§ What you are asked to do: Lay out the records from the line containing "Image resolution: width=478" through the line containing "Open the More Vectors format options" as a numbered list, with both of those lines included and blank lines omitted.

§ Supplied data:
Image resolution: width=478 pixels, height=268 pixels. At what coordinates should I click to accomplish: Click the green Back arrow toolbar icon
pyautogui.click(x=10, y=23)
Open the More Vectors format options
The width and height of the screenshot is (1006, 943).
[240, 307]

==

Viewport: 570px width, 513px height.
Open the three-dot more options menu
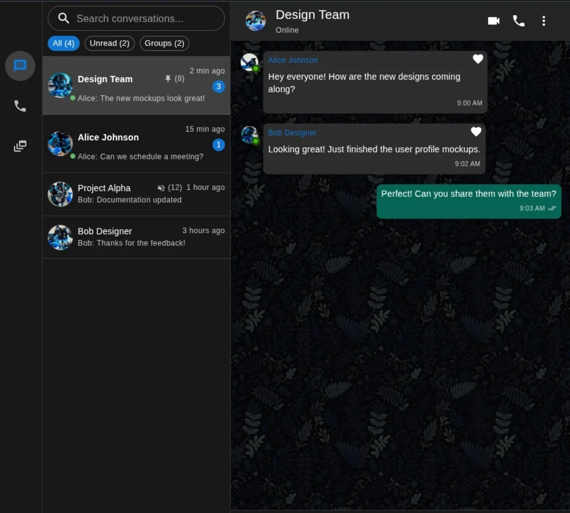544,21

§ Task solution:
1. Image resolution: width=478 pixels, height=268 pixels. At what coordinates should I click to accomplish: Click the green Back arrow toolbar icon
2. pyautogui.click(x=10, y=23)
3. Open the More Vectors format options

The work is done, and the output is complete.